▼

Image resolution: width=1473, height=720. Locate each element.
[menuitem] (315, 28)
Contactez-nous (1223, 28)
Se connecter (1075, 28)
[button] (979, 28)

▲

What is required: Copy out all of the entries above again, line for line, without changing anything.

Finished exercise:
Image resolution: width=1473, height=720. Locate each element.
[menuitem] (315, 28)
Contactez-nous (1223, 28)
Se connecter (1075, 28)
[button] (979, 28)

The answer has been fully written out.